Девочка сокрушенно вздохнула и, скучая, прислонилась к стене. Уйти, чтобы прийти позже? А вдруг совещание сейчас закончится? Потом отца могут отвлечь другие дела, и до самого вечера с ним не удастся поговорить… А Чезаре плачет…
Лукреция никогда не видела плачущего Чезаре, это было столь необычно, что она до сих пор не могла опомниться. Отец отказался от старшего сына? Такого просто не могло быть! Родриго Борджиа любил всех детей, даже Джофре, про которого Чезаре говорил, что он им не брат. Пусть Джованни он любил больше, но ведь их с Чезаре одинаково?
Она попыталась мысленно доказать брату, что его даже больше, чем ее. Не получалось. Лукреция даже разозлилась сама на себя: ну как можно измерять, кого отец любит больше?! Просто Джованни более слабый и глупый. Джофре еще глупей, но он пока слишком мал, подрастет – поумнеет.
Сердясь на саму себя, она прислушалась к голосам за дверью. Кардиналы говорили о короле Неаполя Ферранте. То, что услышала девочка, заставило ее забыть даже о слезах любимого брата. Лукреция осторожно перекрестилась, потому что Асканио Сфорца с легким смешком рассказывал об ужасах, творившихся в подвалах страшного короля.
Король Неаполя Ферранте действительно был чудовищем даже по меркам страшного времени, когда жизнь человеческая не стоила ничего.
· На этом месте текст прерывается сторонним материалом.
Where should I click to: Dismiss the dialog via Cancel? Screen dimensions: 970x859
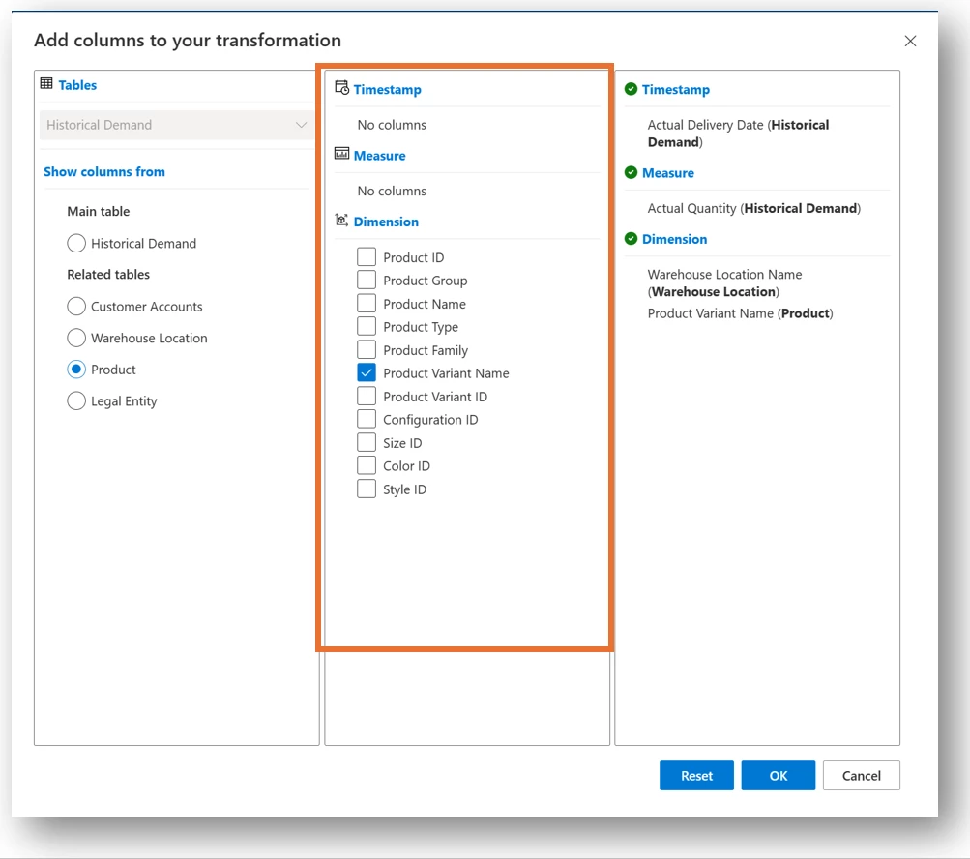(x=860, y=775)
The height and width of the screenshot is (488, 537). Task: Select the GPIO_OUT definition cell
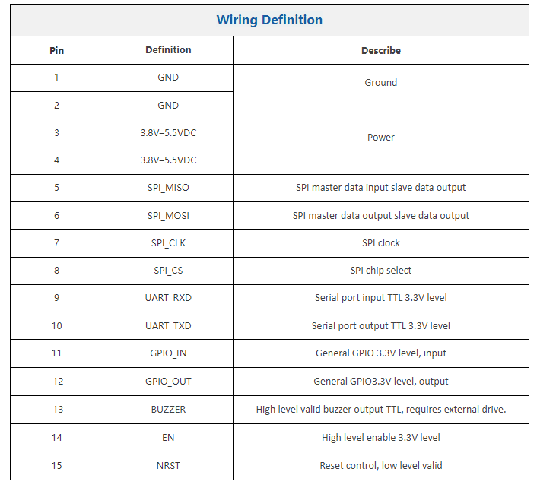click(x=168, y=382)
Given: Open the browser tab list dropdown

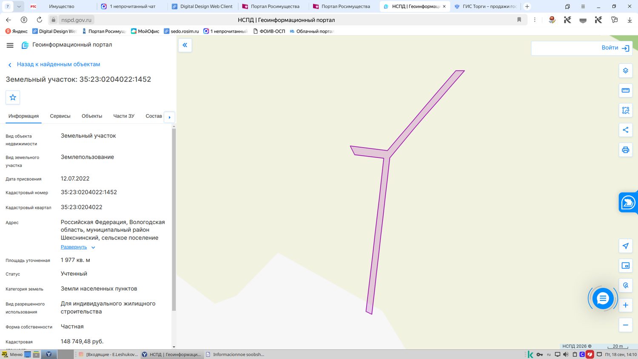Looking at the screenshot, I should pyautogui.click(x=19, y=6).
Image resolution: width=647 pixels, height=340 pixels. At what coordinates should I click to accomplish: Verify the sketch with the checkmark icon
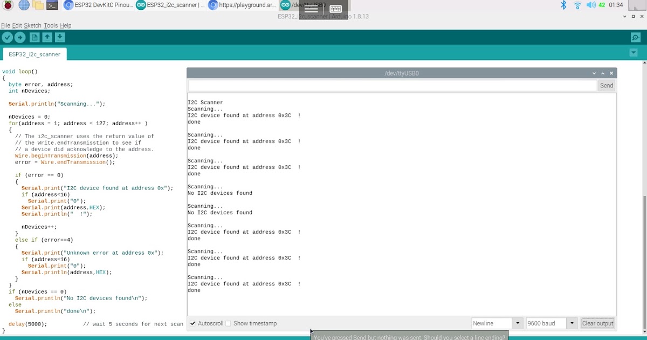point(7,37)
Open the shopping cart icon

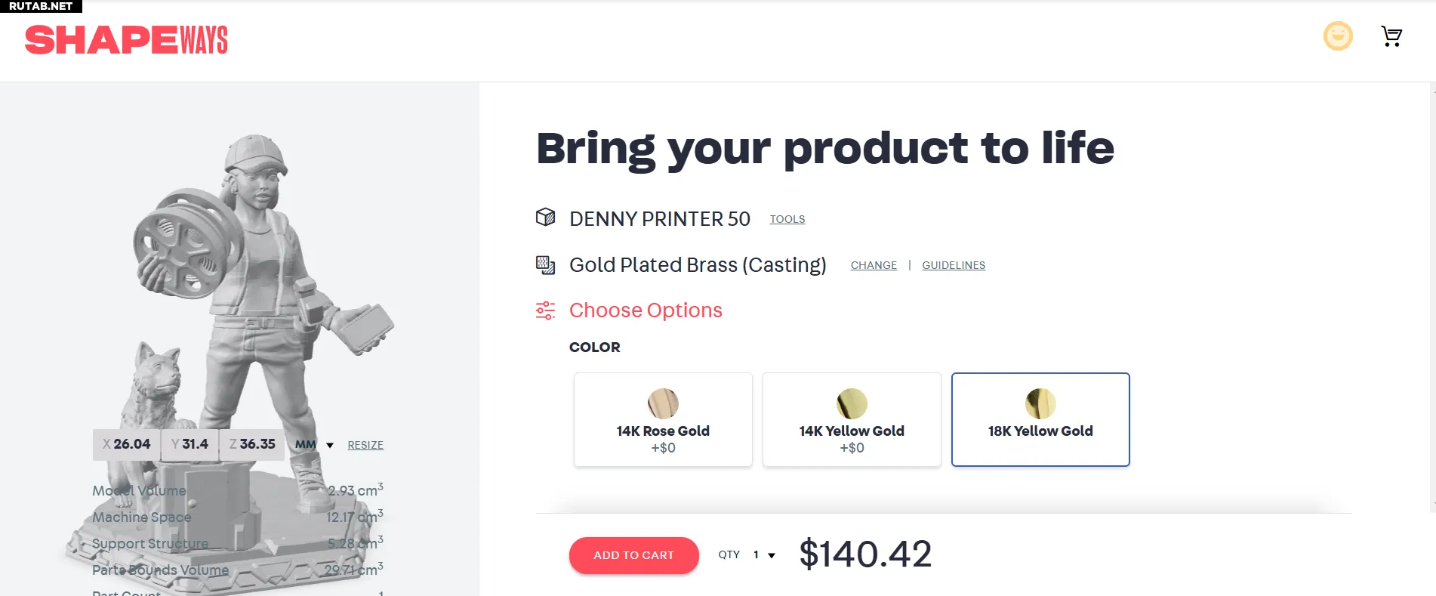[1391, 36]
Но он не убивал, он мучил. Невысокого роста, коренастый, обросший не просто волосами, а черной шерстью, смуглый, с такими же черными кустистыми бровями, почти скрывавшими под собой глаза, он действительно похож на зверя. У Ферранте имелась еще одна особенность, приводившая в ужас всю Италию: взамен выбитых еще в молодости в драке двух передних зубов ему выковали золотые и вставили в челюсть. Но то ли кузнец не рассчитал, то ли просто так получилось, только эти золотые зубы были больше похожи на клыки зверя, и считалось, что Ферранте не носит с собой оружие, оно ему не нужно, потому что зубами король способен загрызть любого, кто рискнет напасть. Говорили, что он прокусывает вену и пьет кровь жертв.
Этого никто не видел, зато многие видели, что он держит своих врагов, попавших в плен либо захваченных обманом, в клетках на цепи и ежедневно прогуливается меж рядов этих клеток в ожидании, когда очередная жертва погибнет от пыток и голода. Но и тогда клетка не оставалась пустой – лекари бальзамировали умершего, и труп возвращали обратно в назидание остальным, чтобы понимали, что и после смерти им не убежать от Ферранте.
Даже самых преданных своих слуг это чудовище приказывало убивать во сне. Иногда просто так, чтобы остальные боялись спать, боялись всего, чтобы каждый день превращался в пытку, ибо как бы ни была трудна жизнь, человек цепляется за нее до последнего.